I use this for my own applications to and it now takes me minutes to produce all the assets I need instead of hours. Hopefully this helps you out as well. If you have any questions or suggestions, please do reach out via the comments below! Windows UWP v1.2.zip

Comments

  • Anonymous
    December 08, 2015
    Would have been nice in the PS action to allow the user a location to save the files. The current action will not work on Macs. Unless that was intended ;)

  • Anonymous
    December 11, 2015
    Will work on a Mac version in the near future....will post an update once it's done.

  • Anonymous
    December 17, 2015
    I just tried to use this with CS5 and the problem is that every action ends up with only one image as a result. Images are not saved with different names, they just overwrite the main name so you get the resolution of the image set by the last steps of the actions. Is it just problem with the CS5 or what?

  • Anonymous
    December 21, 2015
    I built this with Photoshop 2015. I will see if I can find someone with an older version of Photoshop [CS5/6] and try to test this. Also this is for Photoshop for Windows only right now.  I will try to reproduce this for Photoshop for Mac in the near future.

  • Anonymous
    January 27, 2016
    Hi Ante, I've created actions for Photoshop for Mac. Please download the ZIP file on this blog again.  Also see step 4 so you know where the assets are exported to on your Mac.

  • Anonymous
    February 26, 2016
    The actions crash Photoshop CS3 Extended. It does generate one image with the name of the PSD file, not sure if it's supposed to generate more than one image with a different name that the PSD file.

  • Anonymous
    March 02, 2016
    Photoshop CS3 is from 2007 --- that's pretty old.
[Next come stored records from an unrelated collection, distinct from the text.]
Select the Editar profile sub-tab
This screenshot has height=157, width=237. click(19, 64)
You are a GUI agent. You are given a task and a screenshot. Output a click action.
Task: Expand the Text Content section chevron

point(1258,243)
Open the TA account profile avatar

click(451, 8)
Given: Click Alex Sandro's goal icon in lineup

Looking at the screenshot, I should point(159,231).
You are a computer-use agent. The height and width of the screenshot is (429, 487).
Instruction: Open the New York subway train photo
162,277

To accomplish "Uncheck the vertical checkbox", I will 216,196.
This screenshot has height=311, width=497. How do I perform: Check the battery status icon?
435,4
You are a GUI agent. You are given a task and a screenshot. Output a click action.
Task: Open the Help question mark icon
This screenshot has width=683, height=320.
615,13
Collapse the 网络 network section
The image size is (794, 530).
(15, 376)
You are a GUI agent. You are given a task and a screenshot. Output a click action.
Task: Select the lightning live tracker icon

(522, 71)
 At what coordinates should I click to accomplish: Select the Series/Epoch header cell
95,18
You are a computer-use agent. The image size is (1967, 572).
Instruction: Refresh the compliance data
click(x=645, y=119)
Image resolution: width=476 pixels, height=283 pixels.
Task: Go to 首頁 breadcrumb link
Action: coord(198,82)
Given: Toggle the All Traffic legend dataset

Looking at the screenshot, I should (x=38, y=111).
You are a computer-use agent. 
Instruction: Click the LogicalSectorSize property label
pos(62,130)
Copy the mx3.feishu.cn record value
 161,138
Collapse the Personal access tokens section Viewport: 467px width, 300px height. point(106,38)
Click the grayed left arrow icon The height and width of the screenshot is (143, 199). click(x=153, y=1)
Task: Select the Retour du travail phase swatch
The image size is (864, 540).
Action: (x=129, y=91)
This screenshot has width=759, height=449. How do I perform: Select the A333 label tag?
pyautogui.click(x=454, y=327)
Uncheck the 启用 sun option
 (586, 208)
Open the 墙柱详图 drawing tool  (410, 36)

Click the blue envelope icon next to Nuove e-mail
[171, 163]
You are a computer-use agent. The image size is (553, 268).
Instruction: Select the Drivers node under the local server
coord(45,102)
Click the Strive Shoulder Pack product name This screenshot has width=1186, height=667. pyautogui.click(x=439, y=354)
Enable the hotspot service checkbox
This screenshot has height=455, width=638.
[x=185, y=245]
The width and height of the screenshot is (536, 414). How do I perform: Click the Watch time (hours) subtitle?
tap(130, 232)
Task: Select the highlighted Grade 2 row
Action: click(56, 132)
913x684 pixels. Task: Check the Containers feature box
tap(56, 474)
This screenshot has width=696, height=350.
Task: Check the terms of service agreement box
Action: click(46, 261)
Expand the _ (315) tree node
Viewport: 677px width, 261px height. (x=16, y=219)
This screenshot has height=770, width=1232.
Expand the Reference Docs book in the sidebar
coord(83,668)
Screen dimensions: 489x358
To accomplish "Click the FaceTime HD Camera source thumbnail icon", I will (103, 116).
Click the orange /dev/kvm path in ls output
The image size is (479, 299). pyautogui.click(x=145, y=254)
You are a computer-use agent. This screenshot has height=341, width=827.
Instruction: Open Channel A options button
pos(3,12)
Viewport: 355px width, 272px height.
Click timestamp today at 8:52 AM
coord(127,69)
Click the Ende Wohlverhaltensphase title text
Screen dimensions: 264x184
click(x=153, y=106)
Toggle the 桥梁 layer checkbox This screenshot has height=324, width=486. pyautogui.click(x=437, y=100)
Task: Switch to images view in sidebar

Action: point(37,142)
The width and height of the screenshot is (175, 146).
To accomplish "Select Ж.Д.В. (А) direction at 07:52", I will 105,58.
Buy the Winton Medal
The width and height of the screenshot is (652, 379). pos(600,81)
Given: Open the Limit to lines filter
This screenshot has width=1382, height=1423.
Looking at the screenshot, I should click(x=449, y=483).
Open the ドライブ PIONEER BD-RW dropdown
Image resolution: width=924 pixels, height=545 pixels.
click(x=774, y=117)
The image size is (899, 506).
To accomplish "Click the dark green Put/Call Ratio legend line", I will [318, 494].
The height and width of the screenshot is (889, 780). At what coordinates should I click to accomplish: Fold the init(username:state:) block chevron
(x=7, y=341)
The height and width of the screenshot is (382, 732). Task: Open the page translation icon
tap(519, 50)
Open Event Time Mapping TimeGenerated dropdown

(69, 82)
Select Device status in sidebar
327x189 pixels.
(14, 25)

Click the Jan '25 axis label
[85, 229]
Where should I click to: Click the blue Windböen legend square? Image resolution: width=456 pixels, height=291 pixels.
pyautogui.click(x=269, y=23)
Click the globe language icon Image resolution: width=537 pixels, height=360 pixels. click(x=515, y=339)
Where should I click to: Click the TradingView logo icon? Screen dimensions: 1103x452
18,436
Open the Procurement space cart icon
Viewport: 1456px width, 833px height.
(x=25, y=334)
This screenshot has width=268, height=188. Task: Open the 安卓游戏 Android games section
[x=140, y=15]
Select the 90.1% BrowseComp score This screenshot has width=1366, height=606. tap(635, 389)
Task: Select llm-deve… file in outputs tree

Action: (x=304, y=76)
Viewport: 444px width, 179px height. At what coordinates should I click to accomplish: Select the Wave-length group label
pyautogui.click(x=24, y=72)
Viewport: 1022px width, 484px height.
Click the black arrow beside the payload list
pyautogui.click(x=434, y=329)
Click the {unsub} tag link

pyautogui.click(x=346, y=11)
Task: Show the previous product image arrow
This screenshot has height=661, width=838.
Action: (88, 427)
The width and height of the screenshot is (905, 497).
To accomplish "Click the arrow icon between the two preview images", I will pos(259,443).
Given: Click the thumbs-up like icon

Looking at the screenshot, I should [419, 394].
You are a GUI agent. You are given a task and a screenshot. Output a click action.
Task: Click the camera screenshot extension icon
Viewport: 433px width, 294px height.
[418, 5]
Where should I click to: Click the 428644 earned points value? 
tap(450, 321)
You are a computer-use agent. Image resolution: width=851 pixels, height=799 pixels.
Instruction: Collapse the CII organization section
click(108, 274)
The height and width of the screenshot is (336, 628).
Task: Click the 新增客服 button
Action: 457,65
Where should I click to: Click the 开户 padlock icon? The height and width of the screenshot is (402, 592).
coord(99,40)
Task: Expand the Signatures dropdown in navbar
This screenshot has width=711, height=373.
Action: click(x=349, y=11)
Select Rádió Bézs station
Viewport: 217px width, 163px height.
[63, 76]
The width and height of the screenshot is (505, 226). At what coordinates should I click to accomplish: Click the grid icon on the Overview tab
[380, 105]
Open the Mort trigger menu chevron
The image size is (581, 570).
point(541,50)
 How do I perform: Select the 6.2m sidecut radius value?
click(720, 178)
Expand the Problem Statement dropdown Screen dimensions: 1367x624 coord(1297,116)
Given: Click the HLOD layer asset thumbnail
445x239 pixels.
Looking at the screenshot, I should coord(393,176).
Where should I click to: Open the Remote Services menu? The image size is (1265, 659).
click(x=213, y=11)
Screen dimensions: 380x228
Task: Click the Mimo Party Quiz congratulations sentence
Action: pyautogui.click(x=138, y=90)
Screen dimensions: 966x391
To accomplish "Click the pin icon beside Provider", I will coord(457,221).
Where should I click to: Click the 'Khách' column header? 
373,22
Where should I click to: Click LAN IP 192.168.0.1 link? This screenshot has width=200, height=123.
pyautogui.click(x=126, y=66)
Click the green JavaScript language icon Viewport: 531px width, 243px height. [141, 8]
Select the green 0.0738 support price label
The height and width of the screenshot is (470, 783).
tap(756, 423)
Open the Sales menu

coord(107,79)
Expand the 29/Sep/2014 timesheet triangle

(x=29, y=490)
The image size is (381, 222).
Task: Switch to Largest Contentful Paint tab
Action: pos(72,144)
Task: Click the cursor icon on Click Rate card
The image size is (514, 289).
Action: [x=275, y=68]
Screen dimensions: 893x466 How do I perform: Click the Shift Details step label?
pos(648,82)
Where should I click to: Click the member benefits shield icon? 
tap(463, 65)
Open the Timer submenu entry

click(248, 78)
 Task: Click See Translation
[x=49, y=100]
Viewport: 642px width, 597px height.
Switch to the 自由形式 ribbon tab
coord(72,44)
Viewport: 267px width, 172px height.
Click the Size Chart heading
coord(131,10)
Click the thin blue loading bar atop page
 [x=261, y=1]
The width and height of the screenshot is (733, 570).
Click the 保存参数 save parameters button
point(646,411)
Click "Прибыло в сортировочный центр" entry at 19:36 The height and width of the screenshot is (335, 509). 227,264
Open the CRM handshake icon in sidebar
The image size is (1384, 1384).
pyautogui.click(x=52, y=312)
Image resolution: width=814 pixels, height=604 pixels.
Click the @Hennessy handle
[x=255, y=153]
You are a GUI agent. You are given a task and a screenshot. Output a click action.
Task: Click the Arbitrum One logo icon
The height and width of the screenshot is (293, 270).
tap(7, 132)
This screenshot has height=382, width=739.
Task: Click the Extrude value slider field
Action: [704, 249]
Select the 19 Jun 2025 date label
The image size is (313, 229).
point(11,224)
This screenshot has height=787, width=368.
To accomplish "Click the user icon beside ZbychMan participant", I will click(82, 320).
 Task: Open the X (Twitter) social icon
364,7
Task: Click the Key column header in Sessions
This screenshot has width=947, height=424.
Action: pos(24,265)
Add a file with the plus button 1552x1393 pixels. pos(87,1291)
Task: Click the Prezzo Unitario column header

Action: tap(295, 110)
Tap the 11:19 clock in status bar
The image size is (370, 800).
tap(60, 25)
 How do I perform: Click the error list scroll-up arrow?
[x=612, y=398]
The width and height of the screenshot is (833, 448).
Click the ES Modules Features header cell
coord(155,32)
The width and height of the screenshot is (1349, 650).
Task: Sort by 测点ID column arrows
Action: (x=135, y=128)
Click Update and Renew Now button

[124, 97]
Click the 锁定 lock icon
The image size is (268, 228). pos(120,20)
I built this for the latest version of Photoshop CC 2015 and have not tested it with earlier versions. Sorry.

  • Anonymous
    March 29, 2016
    Why not supporting vector files (ex: svg or XAML) so that one file would suffice?We are launching our UWP app in 2 months time and were surprised we had to resort to bitmap for this. Any technical reason?

    • Anonymous
      June 28, 2016
      The comment has been removed
  • Anonymous
    April 14, 2016
    Is this template up to date?I tested it on a windows 10 universal app (Vs2015).Some imagens are broken. An error appears saying they have an incorrect size.Are all assets sizes correctly created?

    • Anonymous
      June 28, 2016
      Yes, this is tested on UWP for Windows 10 and Visual Studio 2015. NAPCAT, can you double check that you used the appropriate action with the PSD file? I.e. you used the action with the same name as the PSD file you were trying to export? That is probably your issue.
  • Anonymous
    June 04, 2016
    I got inspired by this and did a (extremely) similar solution for Inkscape. It’s available on GitHub:https://github.com/pekspro/Icons-and-tiles-generator

  • Anonymous
    June 09, 2016
    Works great with Photoshop CS6 on Windows 10. Thank you very much :)

    • Anonymous
      June 28, 2016
      Fantastic! Glad this helped you!
  • Anonymous
    June 20, 2016
    Thank you for these! When I run them on Mac Photoshop CC 2015.1.2 I get "folder not found". Perhaps it's because this machine has an admin? Is there way to edit the destination folder?

    • Anonymous
      June 20, 2016
      To be clear, when I "Command K" and try to navigate to /var/tmp/folder, it says "folder not found".
      • Anonymous
        June 20, 2016
        (I also created a folder in /var/tmp/folder called "folder" with no success)
  • Anonymous
    June 28, 2016
    UPDATE:  The Windows design team has made this template and the export actions into an official Windows 10 design resource. You can now find this at the Windows 10 design resources page under the Tools section as well as here in this post.